6) If a Wall Street Journal quotation for a company has the values Close = 55.14 and Net change = +1.04, then what was the closing price for the stock for the previous trading day?

A) $56.18

B) $54.10

C) $55.66

D) $53.02

7) The following are auction markets EXCEPT:

A) New York Stock Exchange.

B) London Stock Exchange.

C) Tokyo Stock Exchange.

D) Nasdaq.

8) The following is an example of a dealer market:

A) New York Stock Exchange

B) London Stock Exchange

C) Tokyo Stock Exchange

D) Nasdaq

9) In which of the following exchanges does a computer act as the sole auctioneer?

A) New York Stock Exchange, London Stock Exchange, Tokyo Stock Exchange, and Deutsche Borse

B) New York Stock Exchange, Tokyo Stock Exchange, and Deutsche Borse only

C) New York Stock Exchange, London Stock Exchange, and Tokyo Stock Exchange only

D) London Stock Exchange, Shanghai Stock Exchange, Tokyo Stock Exchange, and Deutsche Borse only

10) Super Computer Company's stock is selling for $100 per share today. It is expected that–at the end of one year–it will pay a dividend of $6 per share and then be sold for $114 per share. Calculate the expected rate of return for the shareholders.

A) 20 percent

B) 15 percent

C) 10 percent

D) 25 percent

11) The valuation of a common stock today primarily depends on

A) the number of shares outstanding and the number of its shareholders.

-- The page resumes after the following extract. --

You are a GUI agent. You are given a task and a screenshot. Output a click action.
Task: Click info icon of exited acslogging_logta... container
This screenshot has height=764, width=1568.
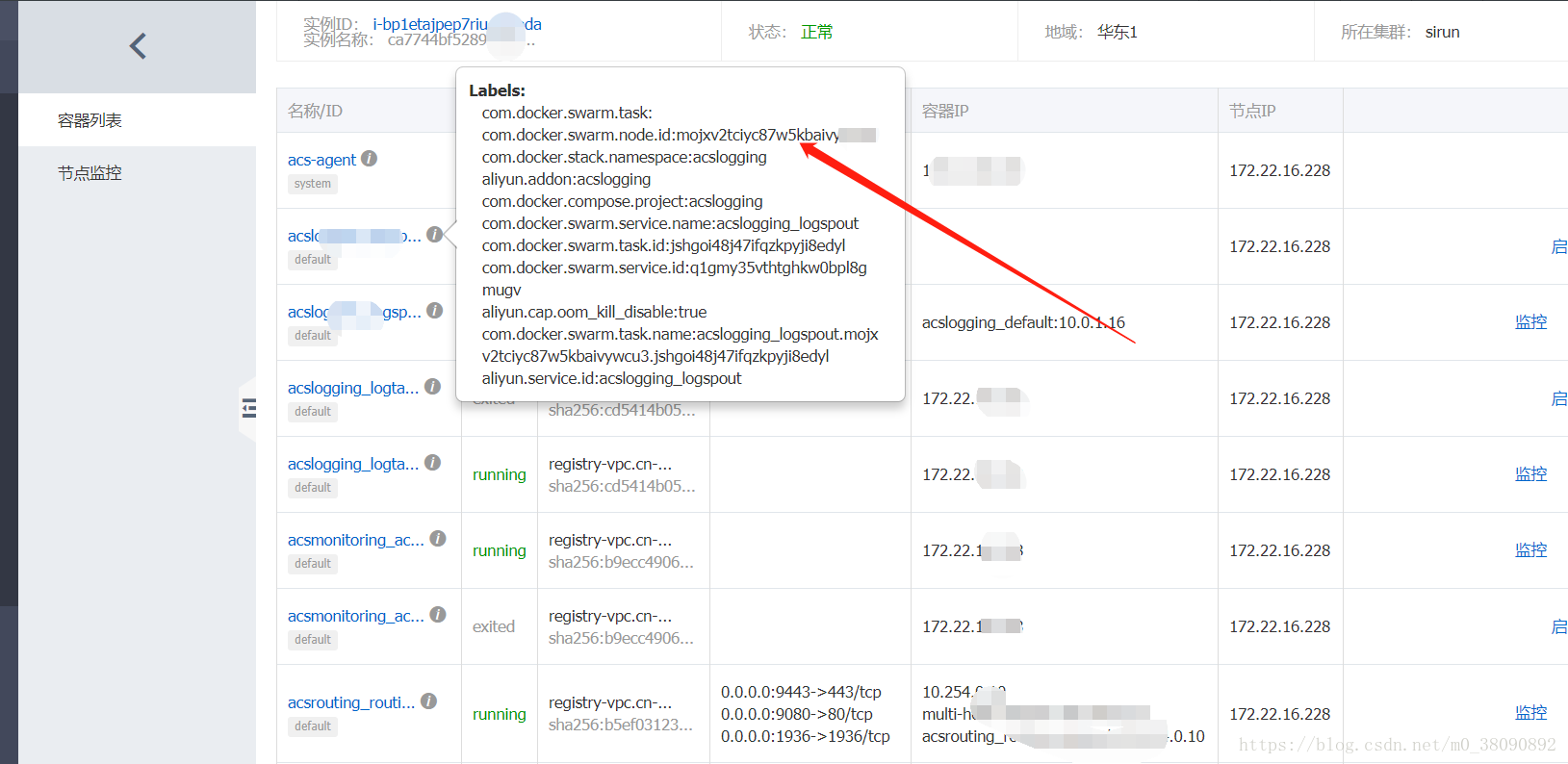coord(433,387)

B) its expected future dividends and its discount rate.

C) Wall Street analysts.

D) the price to earnings ratio.

12) CK Company stockholders expect to receive a year-end dividend of $5 per share and then immediately sell their shares for $115 dollars per share. If the required rate of return for the stock is 20 percent, what is the current value of the stock?

A) $132

B) $122

C) $100

D) $110

13) Deluxe Company expects to pay a dividend of $2 per share at the end of year 1, $3 per share at the end of year 2, and then be sold for $32 per share at the end of year 2. If the required rate of return on the stock is 15 percent, what is the current value of the stock?

A) $28.20

B) $32.17

C) $32.00

D) $29.18

14) Casino Inc. expects to pay a dividend of $3 per share at the end of year 1 (Div1) and these dividends are expected to grow at a constant rate of 6 percent per year forever. If the required rate of return on the stock is 18 percent, what is the current value of the stock today?

A) $25

B) $50

C) $100

D) $54

15) The constant dividend growth formula P0 = Div1/(r - g) assumes

A) that dividends grow at a constant rate g, forever only.

B) r > g only.

C) that dividends grow at a constant rate g, forever, and r > g only.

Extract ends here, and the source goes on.